Cognizant of harsh years that their divisions have had, Best assured that FE is still very much concerned about their bottom line numbers. In 2018, Flyer News reported that FE’s coffee divisions had lost 3.3 percent in revenue, and in May 2019 the Jury Box, a café located in the Law Building, was shut down.
However, these setbacks haven’t halted FE’s plans to continue to grow. Heritage Coffee House launched new initiatives starting in 2019 to bring more students into their space, such as supplying 3-19 Coffee and providing tumblers to the incoming freshman class.
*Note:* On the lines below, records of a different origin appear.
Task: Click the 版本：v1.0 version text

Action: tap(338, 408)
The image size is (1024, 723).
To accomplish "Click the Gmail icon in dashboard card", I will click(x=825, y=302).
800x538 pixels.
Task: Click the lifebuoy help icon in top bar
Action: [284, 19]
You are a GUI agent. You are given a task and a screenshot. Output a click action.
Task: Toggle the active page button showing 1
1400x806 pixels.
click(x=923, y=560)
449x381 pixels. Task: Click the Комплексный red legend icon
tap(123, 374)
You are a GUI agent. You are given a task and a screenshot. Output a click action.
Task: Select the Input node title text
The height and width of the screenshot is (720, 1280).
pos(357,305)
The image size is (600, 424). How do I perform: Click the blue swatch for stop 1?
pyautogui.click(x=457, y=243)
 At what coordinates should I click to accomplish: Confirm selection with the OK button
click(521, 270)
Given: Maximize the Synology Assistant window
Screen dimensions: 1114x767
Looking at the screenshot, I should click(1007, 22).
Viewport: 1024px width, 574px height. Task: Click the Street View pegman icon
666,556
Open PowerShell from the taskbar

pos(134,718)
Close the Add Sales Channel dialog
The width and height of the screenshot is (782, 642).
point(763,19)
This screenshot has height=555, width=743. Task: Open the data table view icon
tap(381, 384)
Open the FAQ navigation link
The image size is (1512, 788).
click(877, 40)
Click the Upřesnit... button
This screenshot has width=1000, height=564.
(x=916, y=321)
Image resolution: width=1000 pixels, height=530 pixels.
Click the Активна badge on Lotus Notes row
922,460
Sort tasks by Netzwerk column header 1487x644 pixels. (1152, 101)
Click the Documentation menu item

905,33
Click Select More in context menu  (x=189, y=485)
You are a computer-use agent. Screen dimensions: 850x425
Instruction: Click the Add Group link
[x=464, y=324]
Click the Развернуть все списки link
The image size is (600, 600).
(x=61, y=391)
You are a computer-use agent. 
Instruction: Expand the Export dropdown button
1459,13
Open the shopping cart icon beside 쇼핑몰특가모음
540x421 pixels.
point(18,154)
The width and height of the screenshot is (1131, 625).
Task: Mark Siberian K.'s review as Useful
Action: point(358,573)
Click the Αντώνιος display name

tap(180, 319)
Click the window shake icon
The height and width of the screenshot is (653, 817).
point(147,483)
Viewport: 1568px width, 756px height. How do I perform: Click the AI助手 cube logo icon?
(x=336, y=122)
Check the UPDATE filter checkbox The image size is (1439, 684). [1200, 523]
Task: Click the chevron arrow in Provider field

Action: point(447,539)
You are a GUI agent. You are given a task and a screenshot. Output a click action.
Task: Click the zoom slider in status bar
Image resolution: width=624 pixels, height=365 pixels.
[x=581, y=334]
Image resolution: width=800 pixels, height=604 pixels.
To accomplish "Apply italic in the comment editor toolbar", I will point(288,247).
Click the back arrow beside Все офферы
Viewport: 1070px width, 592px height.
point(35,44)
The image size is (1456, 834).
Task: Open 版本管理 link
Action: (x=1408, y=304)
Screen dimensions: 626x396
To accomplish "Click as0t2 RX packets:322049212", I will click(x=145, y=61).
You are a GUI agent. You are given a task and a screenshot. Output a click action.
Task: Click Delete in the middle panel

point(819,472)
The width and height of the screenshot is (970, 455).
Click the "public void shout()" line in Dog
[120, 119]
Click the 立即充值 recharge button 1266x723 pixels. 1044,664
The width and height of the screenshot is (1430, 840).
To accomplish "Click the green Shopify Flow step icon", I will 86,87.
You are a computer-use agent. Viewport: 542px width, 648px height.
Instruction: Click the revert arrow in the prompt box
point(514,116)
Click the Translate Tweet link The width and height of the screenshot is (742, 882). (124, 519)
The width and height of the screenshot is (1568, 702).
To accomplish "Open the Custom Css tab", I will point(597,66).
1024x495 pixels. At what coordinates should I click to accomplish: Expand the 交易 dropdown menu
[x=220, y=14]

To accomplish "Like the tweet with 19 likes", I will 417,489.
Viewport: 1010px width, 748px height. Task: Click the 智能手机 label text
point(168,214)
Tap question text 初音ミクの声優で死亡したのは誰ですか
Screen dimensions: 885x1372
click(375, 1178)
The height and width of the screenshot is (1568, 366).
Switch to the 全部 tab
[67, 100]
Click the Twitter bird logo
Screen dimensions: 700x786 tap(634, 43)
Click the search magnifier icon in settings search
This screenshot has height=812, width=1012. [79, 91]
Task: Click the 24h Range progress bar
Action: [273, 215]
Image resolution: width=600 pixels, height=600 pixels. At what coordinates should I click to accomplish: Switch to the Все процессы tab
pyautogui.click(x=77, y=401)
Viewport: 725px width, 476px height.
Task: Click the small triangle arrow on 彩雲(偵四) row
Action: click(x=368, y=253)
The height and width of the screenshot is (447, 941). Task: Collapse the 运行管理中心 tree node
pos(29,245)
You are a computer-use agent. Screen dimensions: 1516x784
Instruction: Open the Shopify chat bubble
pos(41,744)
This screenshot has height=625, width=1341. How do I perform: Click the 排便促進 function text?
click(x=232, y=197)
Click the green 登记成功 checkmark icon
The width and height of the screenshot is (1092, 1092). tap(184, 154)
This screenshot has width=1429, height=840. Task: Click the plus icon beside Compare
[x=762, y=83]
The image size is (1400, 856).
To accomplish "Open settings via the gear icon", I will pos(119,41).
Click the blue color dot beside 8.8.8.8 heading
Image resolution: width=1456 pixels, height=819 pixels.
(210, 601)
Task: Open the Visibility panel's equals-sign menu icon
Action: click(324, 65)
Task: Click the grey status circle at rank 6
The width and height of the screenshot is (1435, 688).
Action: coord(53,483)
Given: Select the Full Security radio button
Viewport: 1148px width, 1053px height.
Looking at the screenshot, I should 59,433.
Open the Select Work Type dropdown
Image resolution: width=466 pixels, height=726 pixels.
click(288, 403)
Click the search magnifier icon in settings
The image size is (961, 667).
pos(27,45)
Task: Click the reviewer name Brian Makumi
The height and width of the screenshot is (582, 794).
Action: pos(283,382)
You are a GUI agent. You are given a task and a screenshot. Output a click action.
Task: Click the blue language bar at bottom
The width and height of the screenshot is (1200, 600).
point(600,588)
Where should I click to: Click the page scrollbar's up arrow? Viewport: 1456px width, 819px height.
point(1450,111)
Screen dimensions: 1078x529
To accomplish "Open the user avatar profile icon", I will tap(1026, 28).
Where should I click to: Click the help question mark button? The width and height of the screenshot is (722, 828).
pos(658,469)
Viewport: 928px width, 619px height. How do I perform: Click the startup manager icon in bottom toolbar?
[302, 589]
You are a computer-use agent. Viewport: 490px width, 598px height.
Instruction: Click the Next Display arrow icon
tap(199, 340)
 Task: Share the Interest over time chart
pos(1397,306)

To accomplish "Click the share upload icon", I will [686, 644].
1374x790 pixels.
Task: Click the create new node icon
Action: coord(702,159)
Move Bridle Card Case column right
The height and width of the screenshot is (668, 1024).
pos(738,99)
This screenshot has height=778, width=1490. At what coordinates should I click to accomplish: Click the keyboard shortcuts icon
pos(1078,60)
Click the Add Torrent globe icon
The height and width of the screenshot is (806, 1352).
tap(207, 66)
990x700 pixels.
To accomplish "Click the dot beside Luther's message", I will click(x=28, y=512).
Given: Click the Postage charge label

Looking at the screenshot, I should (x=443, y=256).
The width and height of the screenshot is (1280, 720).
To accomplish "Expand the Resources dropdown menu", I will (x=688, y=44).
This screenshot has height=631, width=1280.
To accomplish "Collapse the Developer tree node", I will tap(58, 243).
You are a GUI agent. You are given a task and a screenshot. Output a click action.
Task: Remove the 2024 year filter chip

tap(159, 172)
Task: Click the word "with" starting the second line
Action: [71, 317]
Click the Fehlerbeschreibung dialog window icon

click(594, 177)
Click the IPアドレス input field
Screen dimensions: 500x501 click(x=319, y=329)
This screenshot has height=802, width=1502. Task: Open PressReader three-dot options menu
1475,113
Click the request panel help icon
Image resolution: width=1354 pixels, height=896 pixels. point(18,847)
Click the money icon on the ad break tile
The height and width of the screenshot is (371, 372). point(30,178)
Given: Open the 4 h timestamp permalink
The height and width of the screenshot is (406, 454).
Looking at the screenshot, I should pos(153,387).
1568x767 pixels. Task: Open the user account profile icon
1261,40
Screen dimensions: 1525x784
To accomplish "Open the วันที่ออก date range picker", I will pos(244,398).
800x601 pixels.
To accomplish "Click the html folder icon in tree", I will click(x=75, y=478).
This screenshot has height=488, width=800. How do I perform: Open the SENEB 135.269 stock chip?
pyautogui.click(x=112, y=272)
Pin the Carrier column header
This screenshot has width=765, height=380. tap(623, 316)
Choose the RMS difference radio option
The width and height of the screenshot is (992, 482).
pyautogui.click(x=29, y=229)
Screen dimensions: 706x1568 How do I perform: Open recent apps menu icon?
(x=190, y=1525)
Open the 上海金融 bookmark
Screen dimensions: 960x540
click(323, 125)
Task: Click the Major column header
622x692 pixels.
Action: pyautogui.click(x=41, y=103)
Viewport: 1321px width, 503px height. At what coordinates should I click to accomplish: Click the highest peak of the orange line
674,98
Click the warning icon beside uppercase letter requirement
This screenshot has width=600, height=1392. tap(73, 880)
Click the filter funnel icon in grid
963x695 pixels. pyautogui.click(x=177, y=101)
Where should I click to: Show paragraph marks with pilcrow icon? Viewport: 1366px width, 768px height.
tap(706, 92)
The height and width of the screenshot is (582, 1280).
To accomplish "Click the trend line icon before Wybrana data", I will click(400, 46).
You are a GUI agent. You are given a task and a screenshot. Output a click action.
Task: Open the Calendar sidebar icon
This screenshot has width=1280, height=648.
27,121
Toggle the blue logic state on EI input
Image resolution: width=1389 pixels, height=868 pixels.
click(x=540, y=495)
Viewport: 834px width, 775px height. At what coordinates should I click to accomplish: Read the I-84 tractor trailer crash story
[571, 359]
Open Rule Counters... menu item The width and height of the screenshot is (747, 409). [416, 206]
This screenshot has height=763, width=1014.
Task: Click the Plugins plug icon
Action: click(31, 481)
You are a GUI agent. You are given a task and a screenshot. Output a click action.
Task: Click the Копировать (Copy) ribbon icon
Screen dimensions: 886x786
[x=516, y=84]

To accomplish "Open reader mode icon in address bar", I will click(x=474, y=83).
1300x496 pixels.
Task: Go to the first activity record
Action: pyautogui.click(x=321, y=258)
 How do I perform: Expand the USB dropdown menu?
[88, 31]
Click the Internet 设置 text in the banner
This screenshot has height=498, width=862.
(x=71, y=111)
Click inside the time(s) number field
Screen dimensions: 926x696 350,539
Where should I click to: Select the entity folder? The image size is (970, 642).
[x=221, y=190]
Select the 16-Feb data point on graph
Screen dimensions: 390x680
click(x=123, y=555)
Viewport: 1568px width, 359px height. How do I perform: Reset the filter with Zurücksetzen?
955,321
Best said that it has been difficult to get younger students into Heritage, but the coffee house is moving in the “right direction” now.
“It’s hard to establish yourself when as a freshman and sophomore and you have Flex, you’re not going to go spend your own money,” Best said. “We are trying to do different things because when these students become juniors and they’ve gone to Au Bon Pain for two years, it’s really hard to pull them away from what they know.”
Best did not provide any numbers to follow up on the loss in revenue reported in December 2018.
Other divisions that continue to look promising for FE include Rudy’s Runway, an online bookstore that first started tailored to alumni, but has since grown to the student body as well. Since the previous article with Flyer News in 2018, Rudy’s Runway has launched its website and promises delivery to student’s doors within the same day of order if placed before 5 p.m.
Another newer division of FE is FE Digital, a small IT Consulting group that assists FE’s business partners. FE Digital has around four customers, and while it is not as established as Flyer Consulting, a separate consulting group on campus, the division offers experience in areas that student employees haven’t had before.
Another anticipated opportunity for FE is the space promised for them in the Arcade in downtown Dayton. While the original plan was to establish another student-run division, Best said that FE has come to the conclusion that with breaks in the academic schedule and some students not having constant transportation, it would be too difficult to staff another restaurant.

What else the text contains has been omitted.